▶ **THE DATA**:

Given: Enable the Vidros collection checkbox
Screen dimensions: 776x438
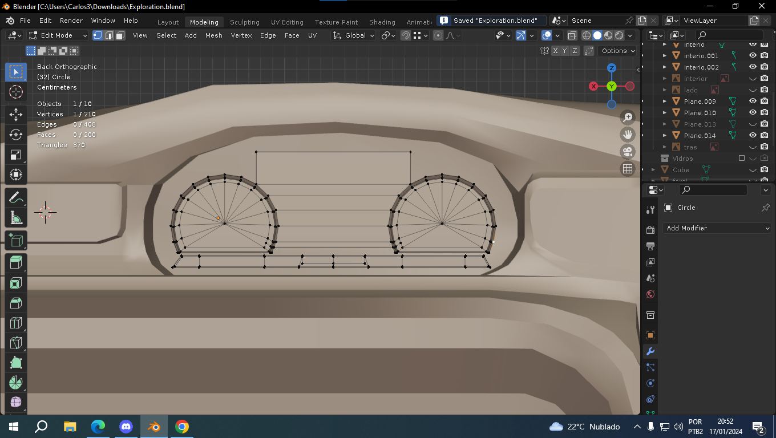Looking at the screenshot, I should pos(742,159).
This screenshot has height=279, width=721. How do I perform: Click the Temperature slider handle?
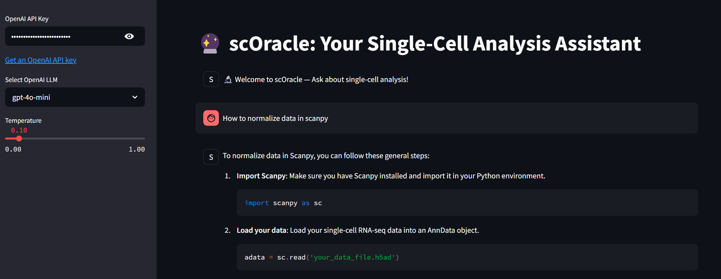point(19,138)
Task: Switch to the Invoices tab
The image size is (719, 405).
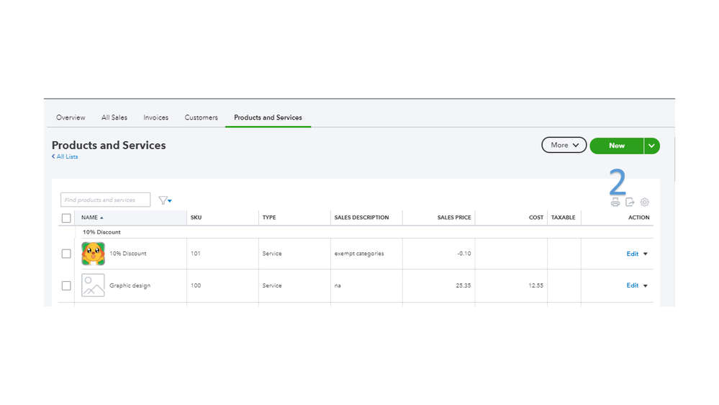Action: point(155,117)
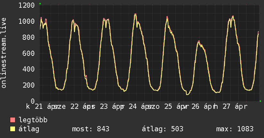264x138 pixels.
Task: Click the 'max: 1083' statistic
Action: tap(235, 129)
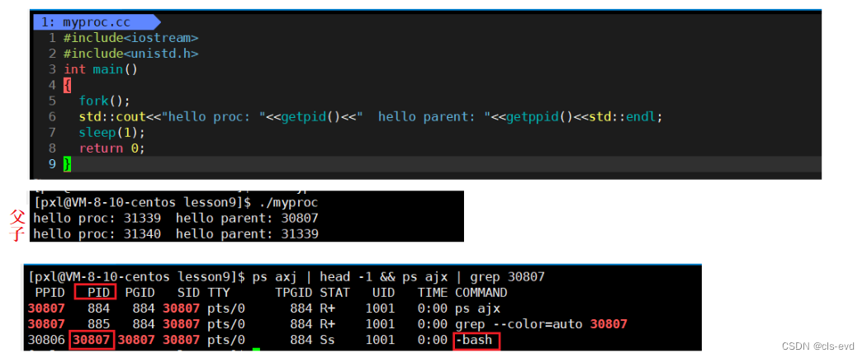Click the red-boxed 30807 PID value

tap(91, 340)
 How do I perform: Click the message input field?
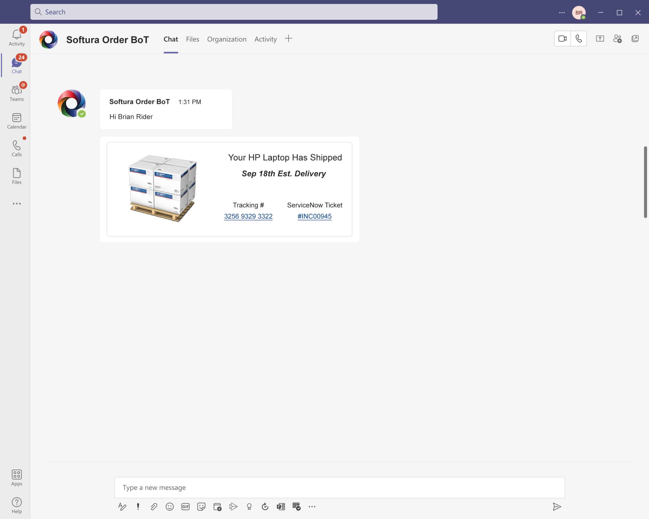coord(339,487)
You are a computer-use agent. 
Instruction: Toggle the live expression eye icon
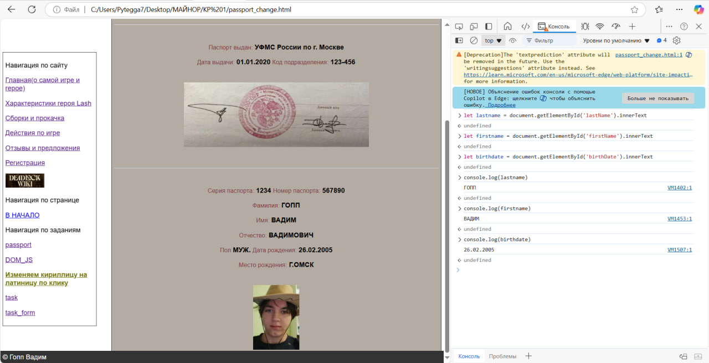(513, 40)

* * *

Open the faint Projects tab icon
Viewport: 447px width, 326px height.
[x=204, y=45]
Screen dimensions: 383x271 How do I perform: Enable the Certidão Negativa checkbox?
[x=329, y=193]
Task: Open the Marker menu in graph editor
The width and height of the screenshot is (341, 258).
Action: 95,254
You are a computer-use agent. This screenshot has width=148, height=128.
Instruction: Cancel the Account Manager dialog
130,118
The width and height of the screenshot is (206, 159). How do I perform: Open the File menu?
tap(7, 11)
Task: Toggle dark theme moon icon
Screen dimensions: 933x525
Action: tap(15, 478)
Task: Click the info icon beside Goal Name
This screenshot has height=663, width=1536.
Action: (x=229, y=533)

...

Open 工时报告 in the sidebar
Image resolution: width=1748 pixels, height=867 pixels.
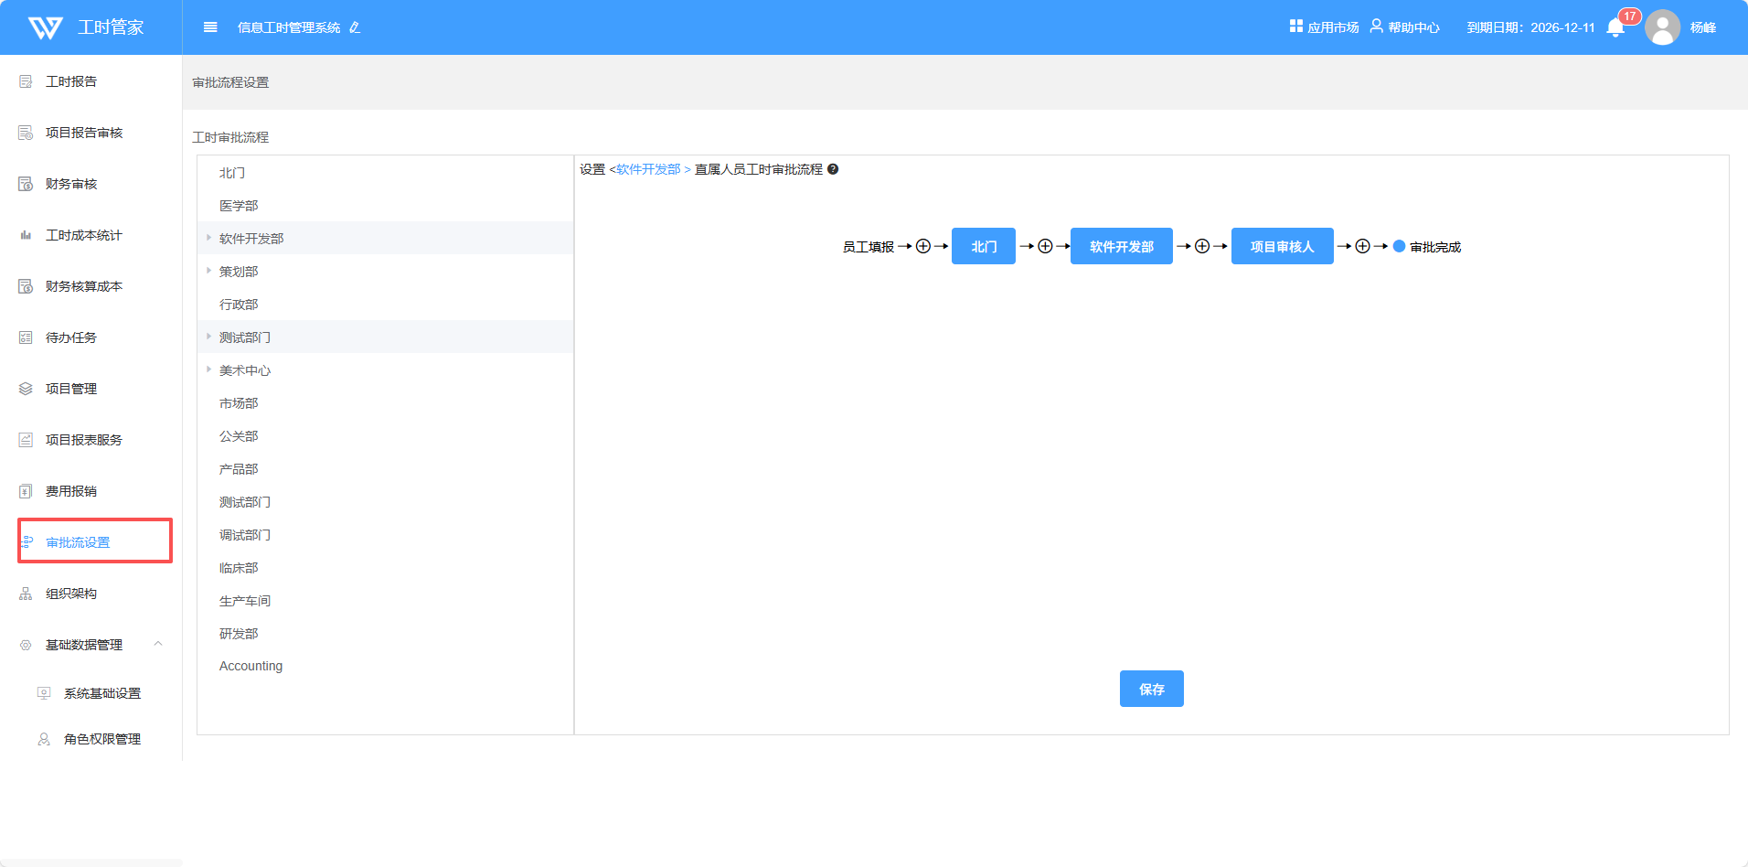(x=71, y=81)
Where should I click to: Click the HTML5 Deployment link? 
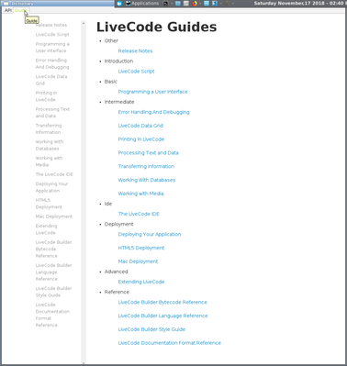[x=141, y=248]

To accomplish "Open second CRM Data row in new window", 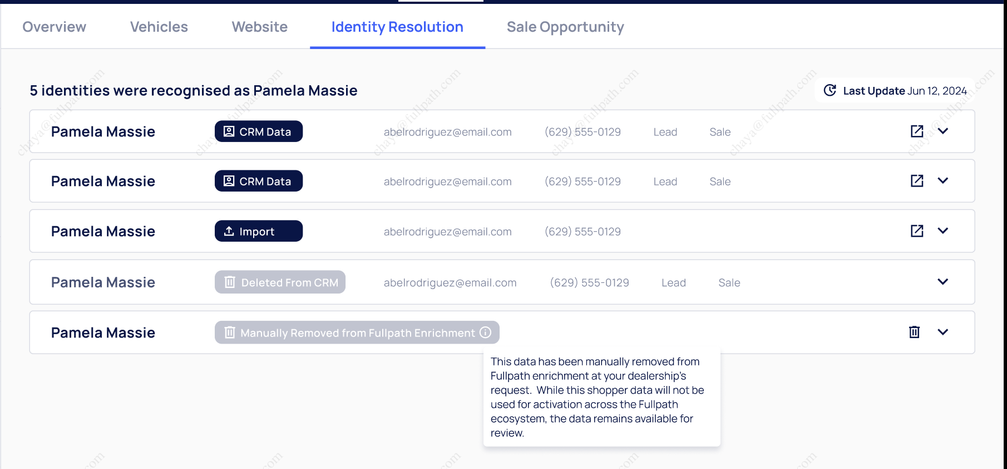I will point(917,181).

▶ **YOUR INSTRUCTIONS**:
Filter the records down to the lines that contain the string "computer", and copy those lines.

▶ **RESPONSE BOX**:
You are a computer-use agent. 
You are a computer-use agent. This screenshot has width=148, height=128.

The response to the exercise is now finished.